Menurut Badan Meteorologi, Klimatologi, dan Geofisika (BMKG), pemerintah siap menghadapi anomali iklim yang lebih cepat, kata Amran.
El Niño adalah periode di mana suhu permukaan laut di Pasifik Tengah Ekuator meningkat, yang menyebabkan penurunan curah hujan di Indonesia.
“Jadi 2 juta nanti kita siapkan yang pada saat musim kering bisa kita airi,” kata Amran dalam konferensi pers di Kantor Kementerian Pertanian, Jakarta, Jumat (6/3/2026).
Lapangan pompanisasi saat ini telah menjangkau 1,2 juta hektar sawah tadah hujan, kata Amran.

Selain itu, pemerintah akan memperluas jangkauan pompanisasi untuk satu juta hektar lahan sawah.
Mesin ini akan mengalirkan air dari embung, sumur dalam, sumur dangkal, sungai, dan sumber lain yang telah disiapkan sebelumnya.
Selain itu, infrastruktur penting seperti irigasi telah direhabilitasi, yang memiliki kapasitas untuk menjangkau satu juta hektar sawah.
“Jadi infrastruktur sudah siap. Ibaratkan jauh sebelumnya kita sudah siapkan payung karena kita tahu bahwa akan terjadi hujan,” tutur Amran.
Kementerian Pertanian telah menyiapkan benih padi yang lebih sesuai dengan iklim kering selain sistem pengairan.
Pemerintah juga telah mengoptimalkan 1 juta hektar lahan, di antaranya sawah rawa yang lebih produktif selama musim kering.
“Jadi mulai pertama bibit unggul yang tahan kekeringan, ada. Ada yang tahan air tawar, itu Bio Salin jenisnya,” ujar Amran.
Sebagai menteri pertanian, Amran menyatakan bahwa dia menghadapi El Niño secara langsung pada 2015, 2016, dan 2023.
Saat itu, dia berpendapat bahwa kondisi El Niño akan jauh lebih parah dari tahun 2026.
“Kami secara pribadi menghadapi di 2015, 2016, kemudian 2023, dan itu jauh lebih dahsyat daripada sekarang. Jadi ini enggak usah kita risaukan. Oke?” ucap Amran.
BMKG sebelumnya menyatakan bahwa di 325 zona musim, musim kemarau akan datang lebih awal dan lebih lama dari biasanya.
Menurut Kompas.id, musim kemarau yang lebih kering ini disebabkan oleh El Niño.
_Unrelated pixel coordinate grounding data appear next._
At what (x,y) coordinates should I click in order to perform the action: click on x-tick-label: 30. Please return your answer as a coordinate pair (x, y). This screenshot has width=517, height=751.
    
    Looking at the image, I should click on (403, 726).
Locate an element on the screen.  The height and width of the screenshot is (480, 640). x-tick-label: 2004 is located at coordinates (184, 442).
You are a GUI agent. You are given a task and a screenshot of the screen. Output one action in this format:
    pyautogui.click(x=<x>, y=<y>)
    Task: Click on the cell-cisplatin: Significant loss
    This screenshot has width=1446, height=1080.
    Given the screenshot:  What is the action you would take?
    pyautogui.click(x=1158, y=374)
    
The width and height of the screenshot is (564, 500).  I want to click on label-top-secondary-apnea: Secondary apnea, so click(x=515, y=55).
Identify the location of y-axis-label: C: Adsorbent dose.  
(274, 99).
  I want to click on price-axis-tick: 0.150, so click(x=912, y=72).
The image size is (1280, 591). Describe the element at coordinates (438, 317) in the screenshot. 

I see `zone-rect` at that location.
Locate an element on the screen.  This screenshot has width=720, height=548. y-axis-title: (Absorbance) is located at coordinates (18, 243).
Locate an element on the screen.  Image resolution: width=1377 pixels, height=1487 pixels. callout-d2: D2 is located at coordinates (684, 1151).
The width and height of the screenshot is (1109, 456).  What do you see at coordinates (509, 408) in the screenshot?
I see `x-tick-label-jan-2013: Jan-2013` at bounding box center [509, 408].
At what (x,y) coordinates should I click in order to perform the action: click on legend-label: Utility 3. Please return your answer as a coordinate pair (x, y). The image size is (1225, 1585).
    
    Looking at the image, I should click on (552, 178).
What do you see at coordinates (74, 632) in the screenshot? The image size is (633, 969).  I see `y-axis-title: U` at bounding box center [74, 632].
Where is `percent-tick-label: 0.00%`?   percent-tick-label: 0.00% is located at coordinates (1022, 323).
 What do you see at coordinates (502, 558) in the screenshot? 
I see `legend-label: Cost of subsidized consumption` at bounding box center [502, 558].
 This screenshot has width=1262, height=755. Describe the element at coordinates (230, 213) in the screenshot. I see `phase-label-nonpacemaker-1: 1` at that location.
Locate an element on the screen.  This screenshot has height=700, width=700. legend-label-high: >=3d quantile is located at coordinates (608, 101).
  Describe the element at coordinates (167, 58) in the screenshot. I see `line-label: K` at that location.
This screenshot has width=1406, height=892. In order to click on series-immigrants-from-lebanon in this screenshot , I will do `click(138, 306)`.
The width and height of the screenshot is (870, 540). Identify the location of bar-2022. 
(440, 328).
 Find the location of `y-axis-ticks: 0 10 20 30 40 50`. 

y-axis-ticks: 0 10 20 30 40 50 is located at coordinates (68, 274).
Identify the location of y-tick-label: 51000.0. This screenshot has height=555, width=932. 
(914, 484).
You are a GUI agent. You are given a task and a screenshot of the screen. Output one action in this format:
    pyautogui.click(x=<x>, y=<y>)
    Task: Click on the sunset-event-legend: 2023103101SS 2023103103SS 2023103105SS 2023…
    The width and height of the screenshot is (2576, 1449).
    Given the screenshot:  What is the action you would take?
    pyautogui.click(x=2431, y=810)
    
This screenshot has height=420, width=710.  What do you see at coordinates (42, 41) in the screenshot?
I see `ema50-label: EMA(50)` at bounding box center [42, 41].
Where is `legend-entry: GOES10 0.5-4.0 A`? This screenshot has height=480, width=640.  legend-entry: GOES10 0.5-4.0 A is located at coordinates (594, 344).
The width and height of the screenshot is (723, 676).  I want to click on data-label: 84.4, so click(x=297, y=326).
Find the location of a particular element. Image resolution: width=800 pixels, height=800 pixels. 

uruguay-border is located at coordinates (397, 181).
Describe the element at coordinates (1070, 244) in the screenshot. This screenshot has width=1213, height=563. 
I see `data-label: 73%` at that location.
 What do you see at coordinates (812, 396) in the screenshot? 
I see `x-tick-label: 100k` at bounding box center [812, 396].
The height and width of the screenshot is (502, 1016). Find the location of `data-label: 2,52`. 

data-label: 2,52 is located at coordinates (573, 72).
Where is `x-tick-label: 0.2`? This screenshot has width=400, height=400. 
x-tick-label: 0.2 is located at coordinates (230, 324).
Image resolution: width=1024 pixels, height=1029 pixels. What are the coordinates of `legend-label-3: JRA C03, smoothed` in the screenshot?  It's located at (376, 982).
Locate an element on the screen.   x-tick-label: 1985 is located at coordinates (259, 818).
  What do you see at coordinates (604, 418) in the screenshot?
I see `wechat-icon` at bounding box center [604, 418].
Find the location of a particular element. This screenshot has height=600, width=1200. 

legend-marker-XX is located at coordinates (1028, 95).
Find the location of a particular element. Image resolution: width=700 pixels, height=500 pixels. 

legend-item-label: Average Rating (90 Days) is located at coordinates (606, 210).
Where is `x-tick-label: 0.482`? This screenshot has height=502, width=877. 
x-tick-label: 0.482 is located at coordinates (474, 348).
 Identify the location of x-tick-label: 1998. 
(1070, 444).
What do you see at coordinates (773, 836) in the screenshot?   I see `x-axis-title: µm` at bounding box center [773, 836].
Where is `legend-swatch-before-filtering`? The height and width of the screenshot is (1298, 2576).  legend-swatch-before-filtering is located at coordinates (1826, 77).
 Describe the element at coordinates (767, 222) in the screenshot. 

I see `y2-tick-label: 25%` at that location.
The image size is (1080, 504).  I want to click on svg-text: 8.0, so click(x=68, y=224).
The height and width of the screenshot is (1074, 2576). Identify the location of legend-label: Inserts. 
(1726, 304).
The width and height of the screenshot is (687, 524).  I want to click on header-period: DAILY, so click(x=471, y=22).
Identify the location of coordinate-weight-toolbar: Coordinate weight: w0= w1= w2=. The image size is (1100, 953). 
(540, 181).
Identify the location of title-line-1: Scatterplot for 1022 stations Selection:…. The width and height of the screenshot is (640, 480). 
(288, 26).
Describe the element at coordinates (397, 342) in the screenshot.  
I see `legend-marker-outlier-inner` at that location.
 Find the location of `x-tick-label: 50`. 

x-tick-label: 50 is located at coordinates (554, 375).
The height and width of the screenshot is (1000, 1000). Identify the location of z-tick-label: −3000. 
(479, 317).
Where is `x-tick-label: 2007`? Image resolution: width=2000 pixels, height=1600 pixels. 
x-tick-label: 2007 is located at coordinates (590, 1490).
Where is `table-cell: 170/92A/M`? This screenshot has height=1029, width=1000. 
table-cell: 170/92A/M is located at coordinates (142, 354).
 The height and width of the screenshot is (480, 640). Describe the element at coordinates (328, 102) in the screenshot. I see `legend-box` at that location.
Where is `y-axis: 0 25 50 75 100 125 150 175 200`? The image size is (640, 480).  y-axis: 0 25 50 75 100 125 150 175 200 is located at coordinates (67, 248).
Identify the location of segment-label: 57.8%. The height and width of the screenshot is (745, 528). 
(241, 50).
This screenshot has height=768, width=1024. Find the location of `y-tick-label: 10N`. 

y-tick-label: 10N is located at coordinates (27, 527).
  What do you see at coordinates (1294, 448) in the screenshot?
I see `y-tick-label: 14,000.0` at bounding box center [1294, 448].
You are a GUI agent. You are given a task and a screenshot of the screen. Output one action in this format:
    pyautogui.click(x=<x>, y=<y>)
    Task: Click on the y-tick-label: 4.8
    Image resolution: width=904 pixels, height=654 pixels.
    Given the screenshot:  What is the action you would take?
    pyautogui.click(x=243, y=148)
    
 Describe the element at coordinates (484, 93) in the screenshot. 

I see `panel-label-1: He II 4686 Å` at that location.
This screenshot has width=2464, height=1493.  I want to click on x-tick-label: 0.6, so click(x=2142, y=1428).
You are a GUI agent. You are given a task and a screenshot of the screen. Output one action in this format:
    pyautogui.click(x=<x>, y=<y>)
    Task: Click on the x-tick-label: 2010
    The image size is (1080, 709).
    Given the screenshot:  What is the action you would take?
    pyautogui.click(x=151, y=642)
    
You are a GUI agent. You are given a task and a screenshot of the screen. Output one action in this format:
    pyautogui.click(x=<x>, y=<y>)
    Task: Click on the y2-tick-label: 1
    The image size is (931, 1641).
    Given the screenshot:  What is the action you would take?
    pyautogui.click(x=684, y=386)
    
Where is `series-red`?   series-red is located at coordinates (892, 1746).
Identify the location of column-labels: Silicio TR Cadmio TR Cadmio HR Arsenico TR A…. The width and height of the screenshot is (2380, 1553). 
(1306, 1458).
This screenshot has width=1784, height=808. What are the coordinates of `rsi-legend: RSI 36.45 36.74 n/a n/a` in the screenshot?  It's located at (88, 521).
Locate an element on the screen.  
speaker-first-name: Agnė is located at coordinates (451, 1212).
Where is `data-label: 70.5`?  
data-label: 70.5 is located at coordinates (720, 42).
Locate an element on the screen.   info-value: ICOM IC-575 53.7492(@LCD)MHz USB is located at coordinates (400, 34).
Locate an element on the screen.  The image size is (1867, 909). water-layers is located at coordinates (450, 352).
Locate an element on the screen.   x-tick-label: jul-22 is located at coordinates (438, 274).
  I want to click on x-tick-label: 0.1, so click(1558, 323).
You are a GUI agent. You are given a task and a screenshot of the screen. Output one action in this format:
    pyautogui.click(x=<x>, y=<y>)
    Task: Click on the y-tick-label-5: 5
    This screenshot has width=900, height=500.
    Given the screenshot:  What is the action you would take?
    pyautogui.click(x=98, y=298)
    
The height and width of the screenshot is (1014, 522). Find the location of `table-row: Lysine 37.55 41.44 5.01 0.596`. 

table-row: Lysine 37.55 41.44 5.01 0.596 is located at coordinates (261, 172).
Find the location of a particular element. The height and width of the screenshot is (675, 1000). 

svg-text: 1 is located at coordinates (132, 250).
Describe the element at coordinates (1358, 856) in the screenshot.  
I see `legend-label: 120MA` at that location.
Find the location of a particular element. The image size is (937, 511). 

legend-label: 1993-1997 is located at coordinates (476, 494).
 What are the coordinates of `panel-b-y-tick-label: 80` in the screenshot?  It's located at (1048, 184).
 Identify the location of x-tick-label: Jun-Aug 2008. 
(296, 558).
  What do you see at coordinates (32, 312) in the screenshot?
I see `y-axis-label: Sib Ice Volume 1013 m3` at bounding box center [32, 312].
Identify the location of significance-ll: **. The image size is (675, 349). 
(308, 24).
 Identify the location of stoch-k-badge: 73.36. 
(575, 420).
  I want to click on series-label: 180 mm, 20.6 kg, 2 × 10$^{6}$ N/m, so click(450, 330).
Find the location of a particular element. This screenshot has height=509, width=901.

“Mulai pertengahan tahun 2026, prediksi kami terdapat peluang sebesar 50-60 persen terjadi El Nino dengan kategori lemah-moderat. Sementara kondisi Indian Ocean Dipole diprediksi tetap Netral sepanjang tahun 2026,” kata Deputi Bidang Klimatologi BMKG Ardhasena, Rabu (4/3/2026).